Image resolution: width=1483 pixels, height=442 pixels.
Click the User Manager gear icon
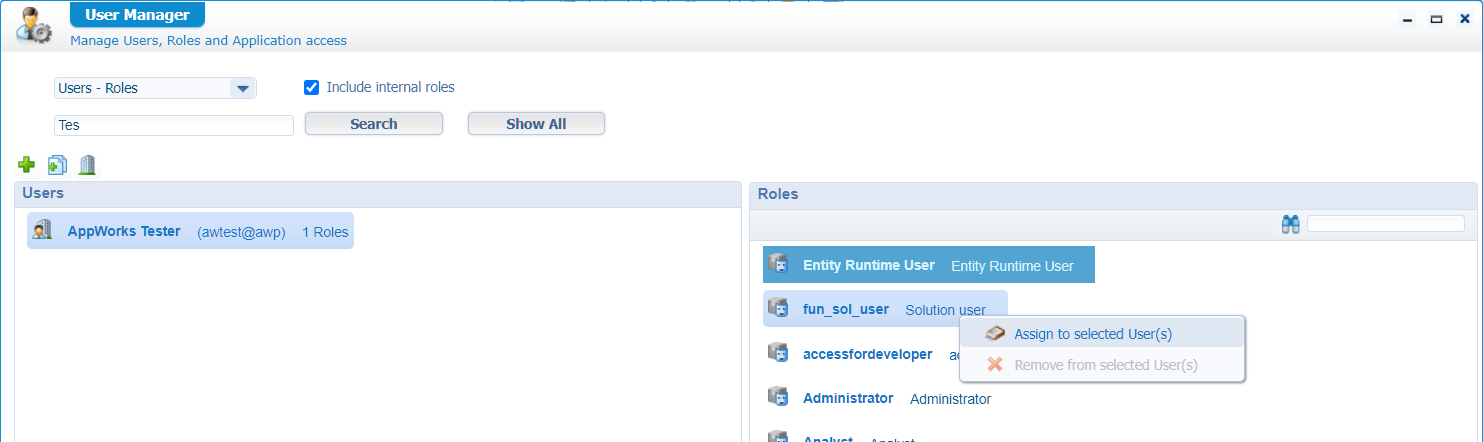pyautogui.click(x=34, y=25)
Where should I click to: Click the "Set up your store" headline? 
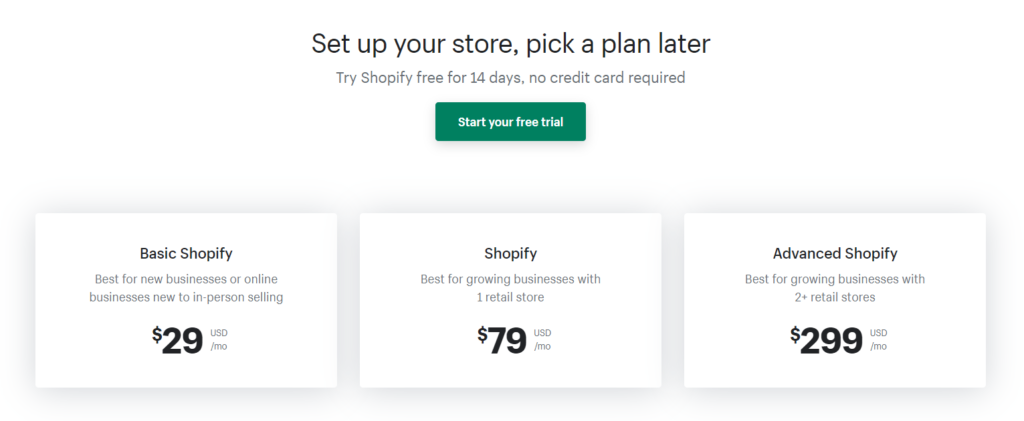pos(510,44)
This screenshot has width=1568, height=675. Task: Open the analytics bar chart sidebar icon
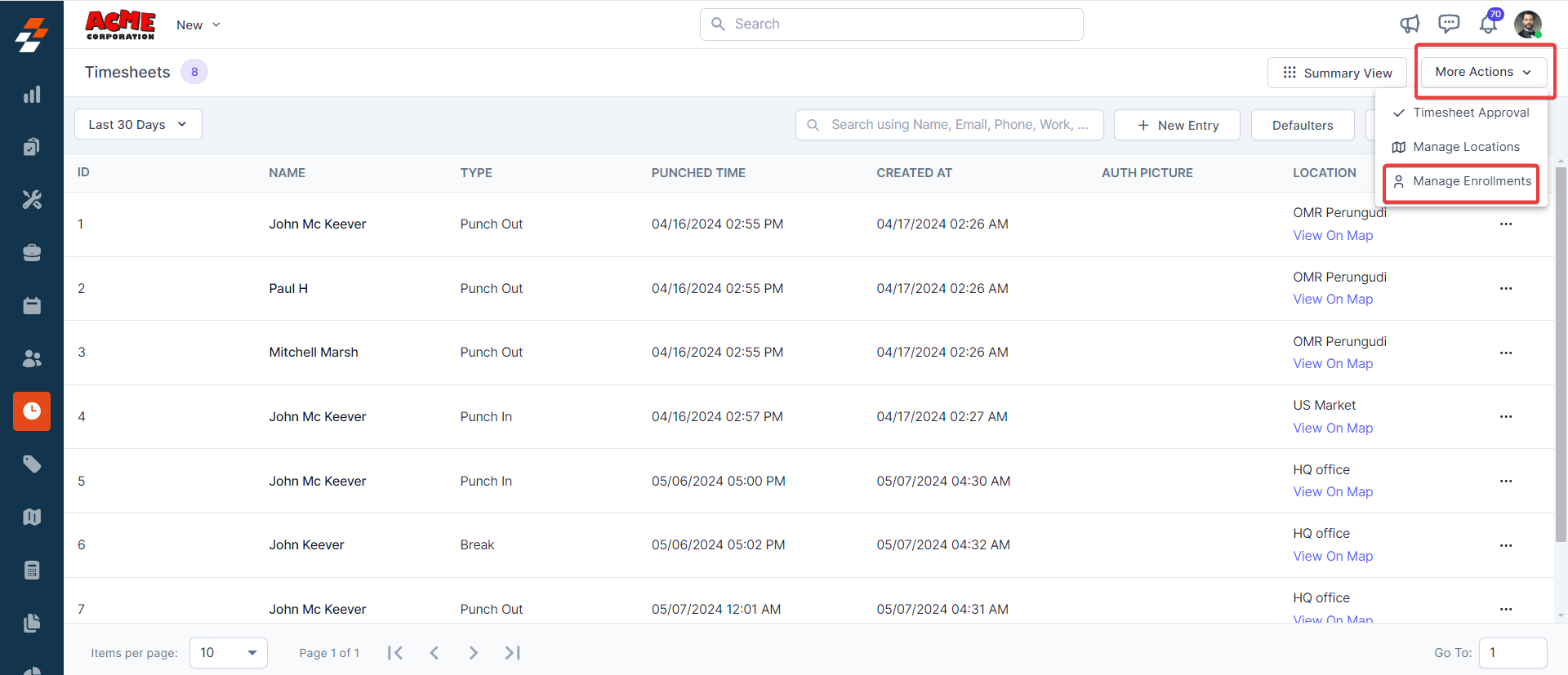[x=32, y=95]
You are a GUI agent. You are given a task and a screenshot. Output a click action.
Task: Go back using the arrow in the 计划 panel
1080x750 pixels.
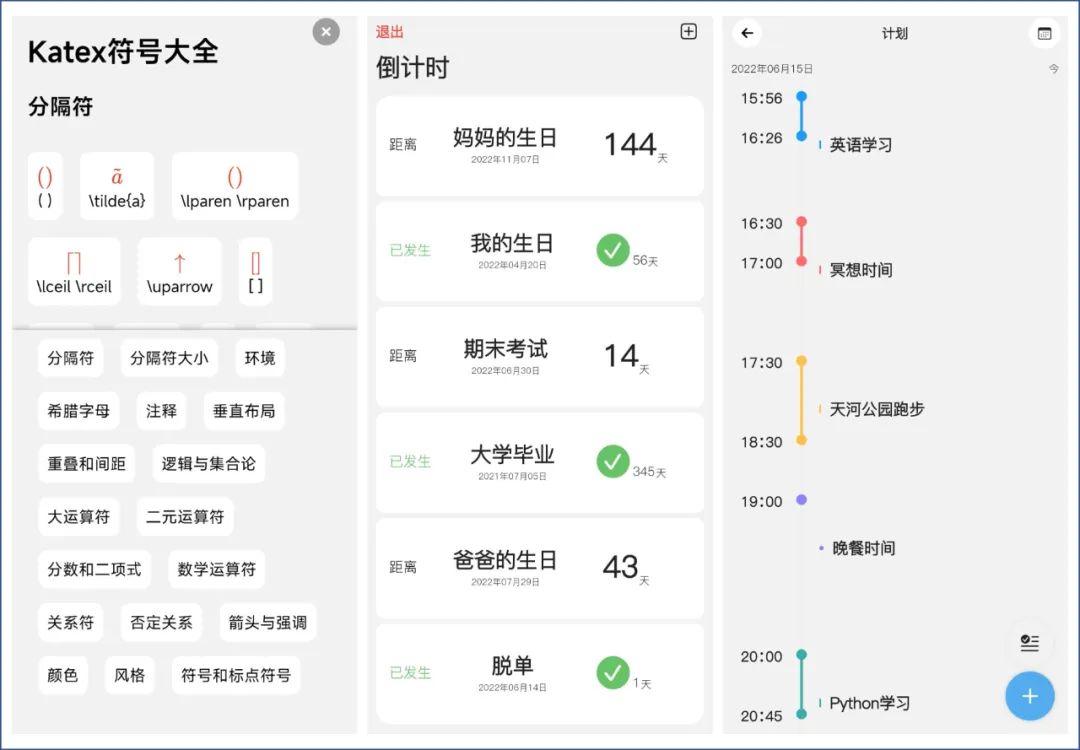pyautogui.click(x=747, y=33)
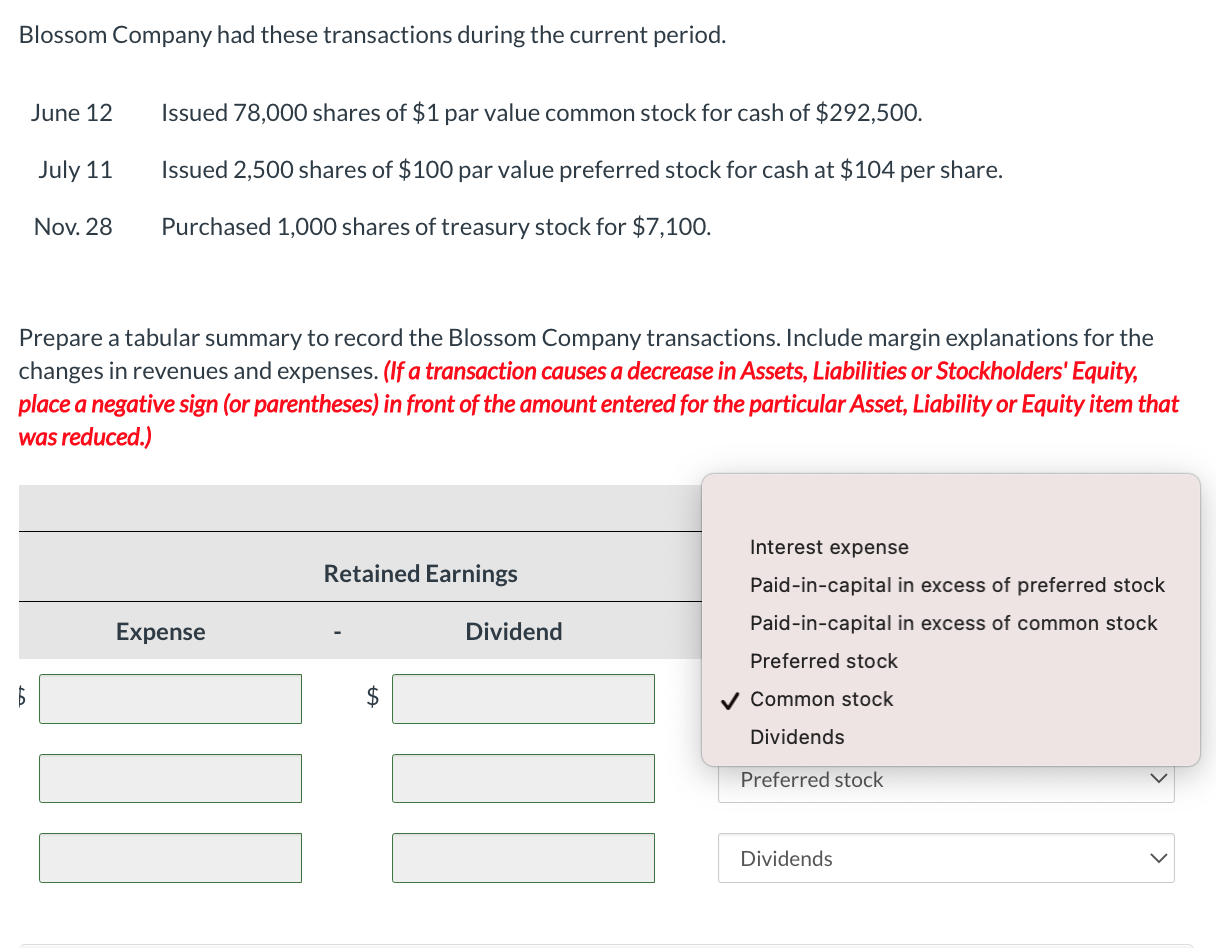1216x948 pixels.
Task: Click the Dividends dropdown chevron arrow
Action: click(x=1157, y=858)
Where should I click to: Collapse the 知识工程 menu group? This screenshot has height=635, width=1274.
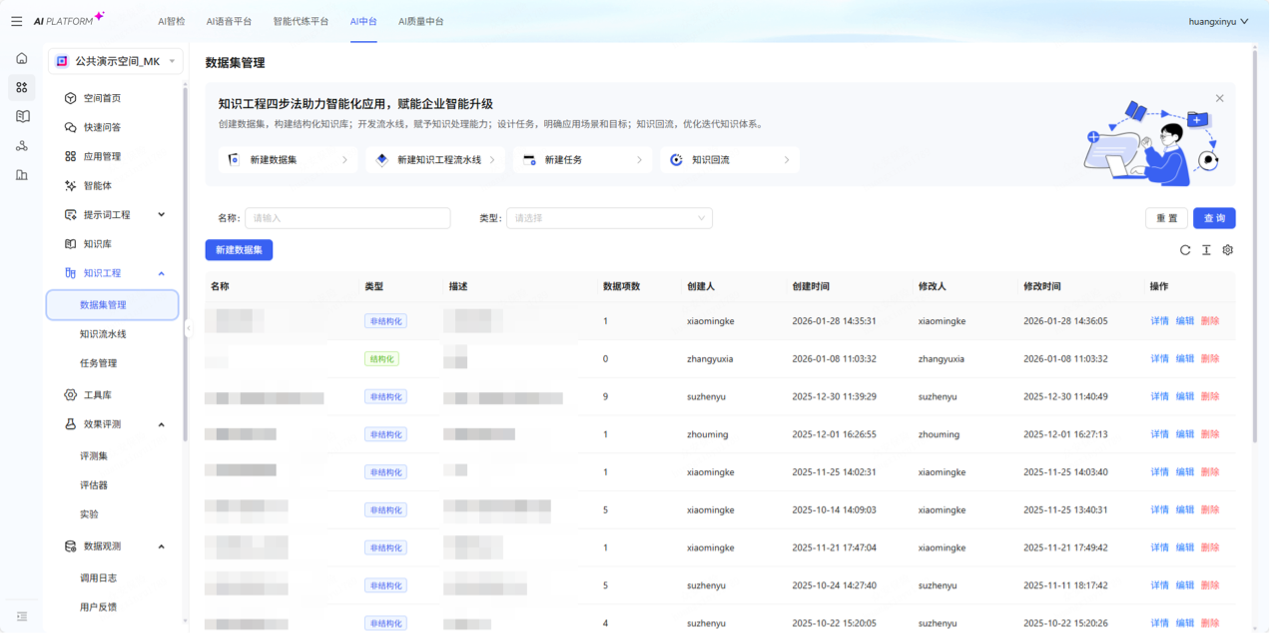(161, 273)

^^^^^^^^

→ **Set exercise**
Reproduce all of the data above word for word, omitting the pictures.

→ **Solution to the exercise**
Image resolution: width=1483 pixels, height=442 pixels.
Click the User Manager gear icon
pyautogui.click(x=34, y=25)
Where should I click to: Click the "Set up your store" headline? 
pos(510,44)
This screenshot has width=1568, height=675. Task: Open the analytics bar chart sidebar icon
[x=32, y=95]
You are a GUI agent. You are given a task and a screenshot. Output a click action.
Task: Go back using the arrow in the 计划 panel
1080x750 pixels.
pyautogui.click(x=747, y=33)
1216x948 pixels.
Task: Click the Dividends dropdown chevron arrow
Action: click(x=1157, y=858)
Where should I click to: Collapse the 知识工程 menu group? This screenshot has height=635, width=1274.
(161, 273)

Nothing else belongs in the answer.